— What needs to be done —
From the listing below, extract every line that contains the string "pixels", treating uppercase and lowercase letters as distinct.

— Input data —
## BEGIN

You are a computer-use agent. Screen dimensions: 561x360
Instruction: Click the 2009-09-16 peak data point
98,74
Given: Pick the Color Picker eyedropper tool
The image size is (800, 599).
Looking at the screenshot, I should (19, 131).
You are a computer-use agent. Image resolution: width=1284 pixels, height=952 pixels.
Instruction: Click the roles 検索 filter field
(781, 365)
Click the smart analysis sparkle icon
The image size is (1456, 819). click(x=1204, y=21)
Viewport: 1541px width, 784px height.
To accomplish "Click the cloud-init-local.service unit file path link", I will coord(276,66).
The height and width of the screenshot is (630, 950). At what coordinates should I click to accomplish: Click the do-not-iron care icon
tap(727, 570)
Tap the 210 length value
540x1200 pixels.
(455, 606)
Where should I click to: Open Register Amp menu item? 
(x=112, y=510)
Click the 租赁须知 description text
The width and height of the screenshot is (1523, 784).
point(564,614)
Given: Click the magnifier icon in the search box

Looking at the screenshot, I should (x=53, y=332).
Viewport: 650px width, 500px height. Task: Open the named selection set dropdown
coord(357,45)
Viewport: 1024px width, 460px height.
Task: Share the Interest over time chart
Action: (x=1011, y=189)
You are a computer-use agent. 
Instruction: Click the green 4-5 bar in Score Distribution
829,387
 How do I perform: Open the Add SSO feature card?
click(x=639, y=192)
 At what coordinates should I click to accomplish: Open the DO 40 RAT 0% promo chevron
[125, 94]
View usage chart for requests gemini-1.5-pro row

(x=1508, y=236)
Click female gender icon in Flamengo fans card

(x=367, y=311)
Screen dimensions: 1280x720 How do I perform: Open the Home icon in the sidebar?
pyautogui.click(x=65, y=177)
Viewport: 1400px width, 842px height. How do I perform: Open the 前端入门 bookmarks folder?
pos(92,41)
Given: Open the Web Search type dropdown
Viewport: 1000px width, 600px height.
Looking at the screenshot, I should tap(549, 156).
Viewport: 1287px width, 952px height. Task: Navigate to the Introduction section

## END

— Completed exercise —
You are a computer-use agent. Image resolution: width=1284 pixels, height=952 pixels.
540x1200 pixels.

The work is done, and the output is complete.